Propentofylline in adult-onset cognitive disorders: double-blind, placebo-controlled, clinical, psychometric and brain mapping studies.

In a double-blind, placebo-controlled parallel group trial, the therapeutic efficacy and central effects of propentofylline (HWA 285) - a xanthine derivative with neuroprotective, metabolic, hemorheologic and antithrombotic action - were studied in 190 elderly outpatients with mild to moderate chronic cognitive disturbances (mild dementia, DSM-III-R). They received after a 2-week run-in period (placebo) for 12 weeks either 3 x 300 mg propentofylline or 3 x 1 tablet placebo (given at least 1 h before meals). The verum group (n = 96, age 68 +/- 9) was comparable to the placebo group (n = 94, age 69 +/- 8) in regard to age, height, smoking, consumption of stimulating alcoholic drinks, family and living status. Clinical evaluation by the Gottfries-Brane-Steen (GBS) scale demonstrated a significant superiority of propentofylline over placebo in the total score and the four GBS factors (motor, intellectual, emotional functions and other symptoms) as well as in the clinical global impression and Mini-Mental State. Psychometric measures showed slight and significant improvement in both groups but no intergroup differences. EEG brain mapping was carried out before and after 12 weeks' treatment in the Viennese subsample involving 24 propentofylline and 24 placebo patients.
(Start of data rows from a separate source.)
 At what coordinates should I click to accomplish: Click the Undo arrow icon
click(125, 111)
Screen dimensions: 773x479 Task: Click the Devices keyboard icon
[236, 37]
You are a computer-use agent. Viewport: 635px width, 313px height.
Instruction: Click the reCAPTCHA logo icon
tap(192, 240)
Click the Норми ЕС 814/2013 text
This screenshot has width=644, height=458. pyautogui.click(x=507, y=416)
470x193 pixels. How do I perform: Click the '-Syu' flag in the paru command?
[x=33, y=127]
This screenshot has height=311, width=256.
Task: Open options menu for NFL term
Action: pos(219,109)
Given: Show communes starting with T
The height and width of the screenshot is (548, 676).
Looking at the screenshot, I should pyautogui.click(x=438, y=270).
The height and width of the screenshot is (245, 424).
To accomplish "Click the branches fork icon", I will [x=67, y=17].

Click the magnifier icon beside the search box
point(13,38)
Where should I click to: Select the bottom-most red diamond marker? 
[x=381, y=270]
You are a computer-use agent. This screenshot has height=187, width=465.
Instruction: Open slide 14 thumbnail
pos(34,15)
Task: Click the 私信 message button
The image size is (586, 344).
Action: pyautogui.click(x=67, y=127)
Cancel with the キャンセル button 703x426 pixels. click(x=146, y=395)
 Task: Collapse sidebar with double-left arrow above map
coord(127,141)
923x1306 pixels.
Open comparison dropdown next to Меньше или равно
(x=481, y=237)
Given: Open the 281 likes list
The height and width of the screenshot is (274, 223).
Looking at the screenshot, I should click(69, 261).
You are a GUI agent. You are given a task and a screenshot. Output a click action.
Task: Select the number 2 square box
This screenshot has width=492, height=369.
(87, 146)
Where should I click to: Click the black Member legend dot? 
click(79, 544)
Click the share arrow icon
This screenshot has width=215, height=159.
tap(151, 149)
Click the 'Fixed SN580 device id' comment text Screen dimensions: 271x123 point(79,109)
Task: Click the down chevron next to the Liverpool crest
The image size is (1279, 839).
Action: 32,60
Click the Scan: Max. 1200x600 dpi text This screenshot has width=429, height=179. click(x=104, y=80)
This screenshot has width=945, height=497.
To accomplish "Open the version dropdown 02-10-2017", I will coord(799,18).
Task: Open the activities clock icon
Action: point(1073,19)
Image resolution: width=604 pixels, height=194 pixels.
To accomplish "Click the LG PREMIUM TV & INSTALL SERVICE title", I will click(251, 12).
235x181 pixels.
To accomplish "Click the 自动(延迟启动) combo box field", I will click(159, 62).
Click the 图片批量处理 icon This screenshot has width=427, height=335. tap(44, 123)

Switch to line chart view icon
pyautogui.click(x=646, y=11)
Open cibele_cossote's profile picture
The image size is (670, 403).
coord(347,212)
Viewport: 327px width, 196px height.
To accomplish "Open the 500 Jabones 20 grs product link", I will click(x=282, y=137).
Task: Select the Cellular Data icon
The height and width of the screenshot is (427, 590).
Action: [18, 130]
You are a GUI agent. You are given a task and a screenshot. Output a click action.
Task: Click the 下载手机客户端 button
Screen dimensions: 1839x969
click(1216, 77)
Propentofylline-treated patients exhibited, as compared with placebo-treated ones, a trend towards augmentation of total power, furthermore an increase in relative delta and beta and a decrease in alpha power, an acceleration of the dominant frequency as well as a slowing of the centroid of the combined delta/theta band. The total centroid tended towards acceleration, while the centroid deviation increased significantly. These alterations reflect vigilance changes of the dissociative type and differ from those of the classical nootropics. Clinical and psychometric evaluations demonstrated changes in the same direction as in the total sample, but interdrug differences were not significant. Thus, EEG brain mapping seems to be more sensitive in objectivating central drug effects.